- _Work instruction_
From the first line to the last, give the records again exactly and skip the pictures.

== Excerpted data

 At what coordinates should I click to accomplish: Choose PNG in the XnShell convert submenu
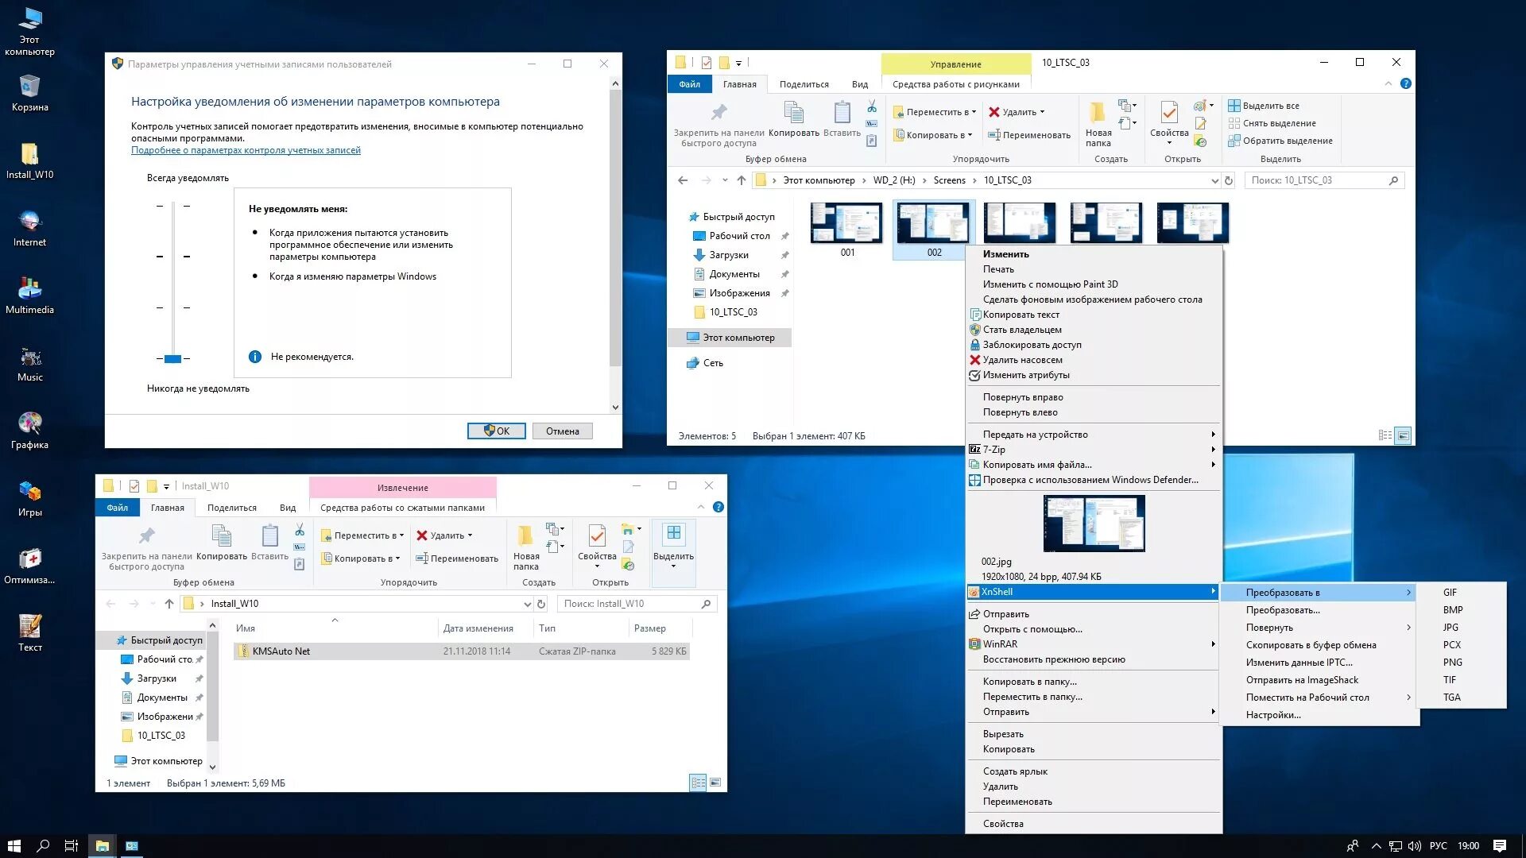[1452, 662]
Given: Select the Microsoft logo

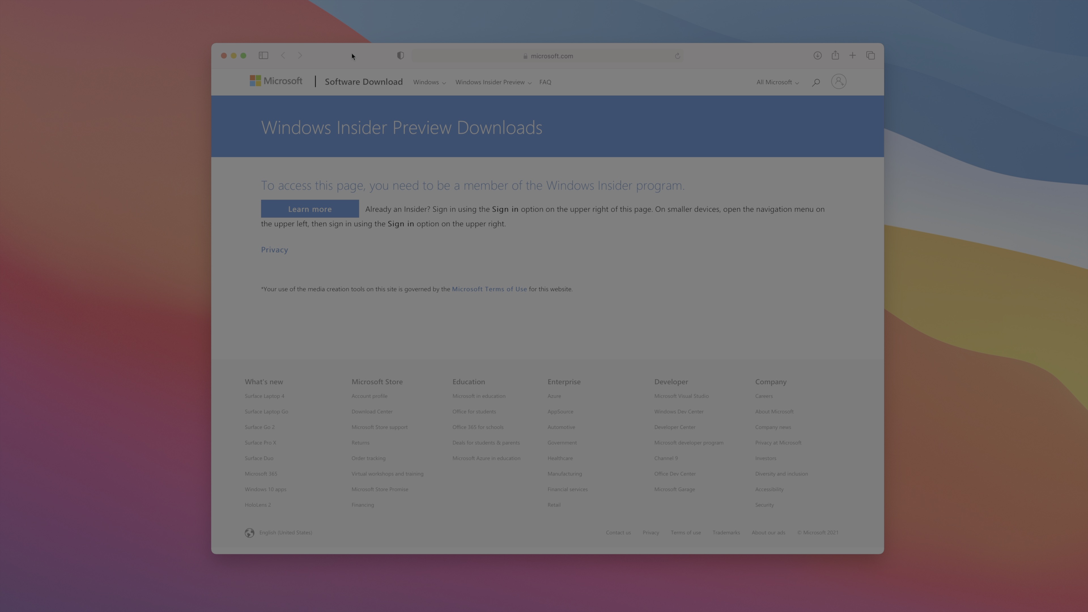Looking at the screenshot, I should (276, 81).

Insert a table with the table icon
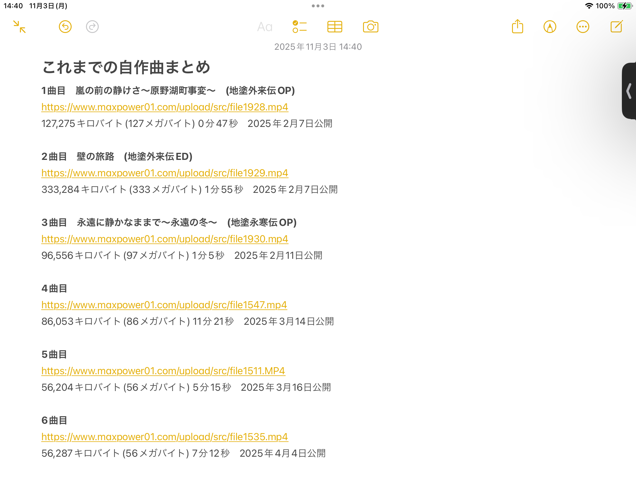coord(334,27)
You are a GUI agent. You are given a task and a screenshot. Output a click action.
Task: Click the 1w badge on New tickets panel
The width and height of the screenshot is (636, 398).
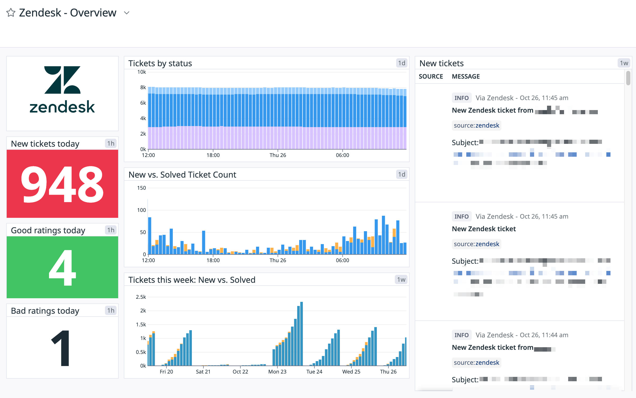pyautogui.click(x=624, y=63)
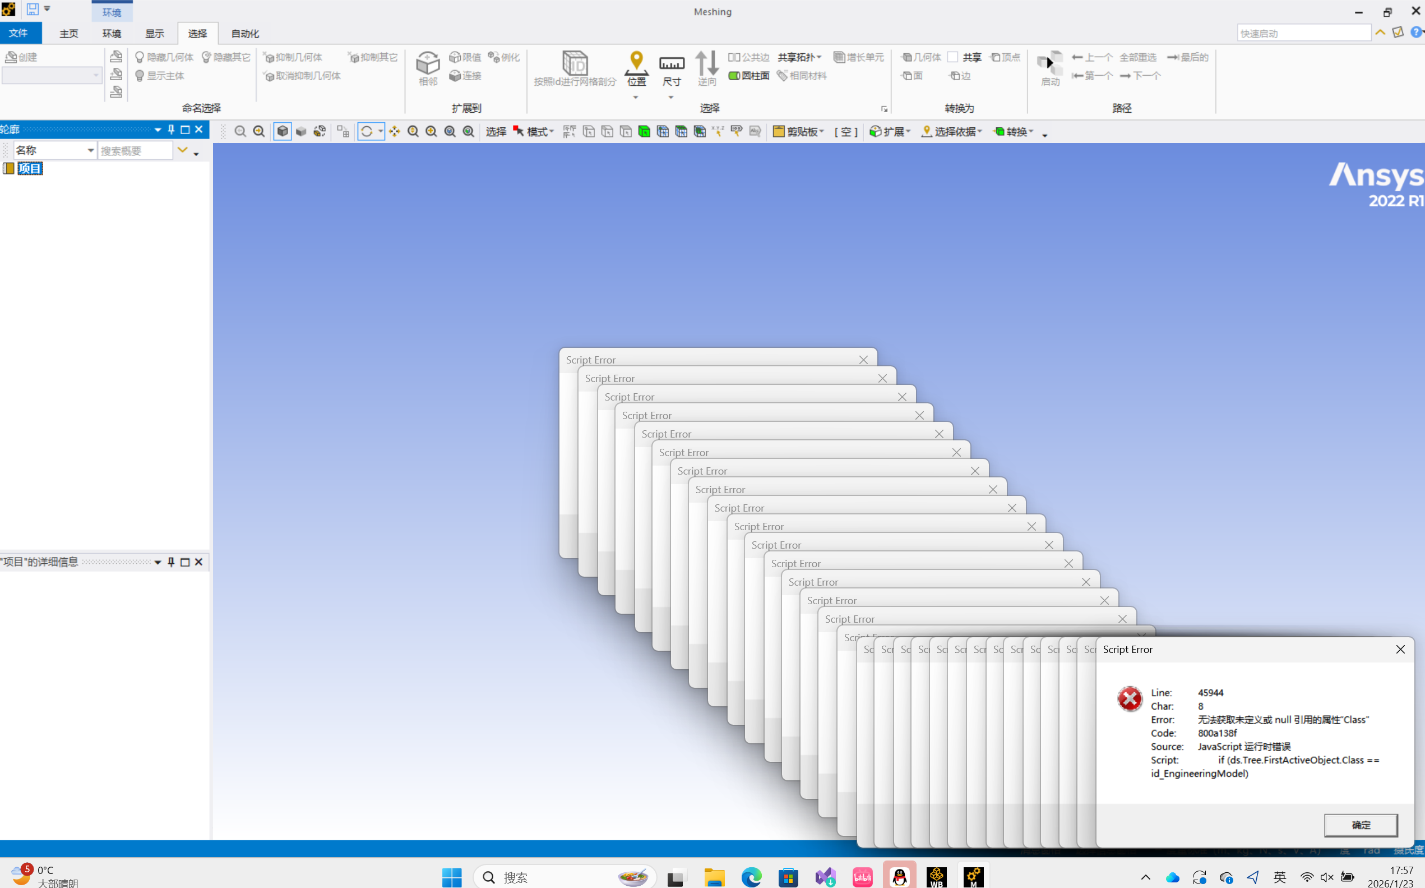Select the 项目 tree item

(30, 169)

====

- _Output for this exercise_
 At what coordinates should I click to accomplish: Choose PNG in the XnShell convert submenu
[1452, 662]
Given: Select the Microsoft logo

Looking at the screenshot, I should (276, 81).

Insert a table with the table icon
coord(334,27)
You are a GUI agent. You are given a task and a screenshot. Output a click action.
Task: Click the 1w badge on New tickets panel
The width and height of the screenshot is (636, 398).
pyautogui.click(x=624, y=63)
Select the 项目 tree item

(30, 169)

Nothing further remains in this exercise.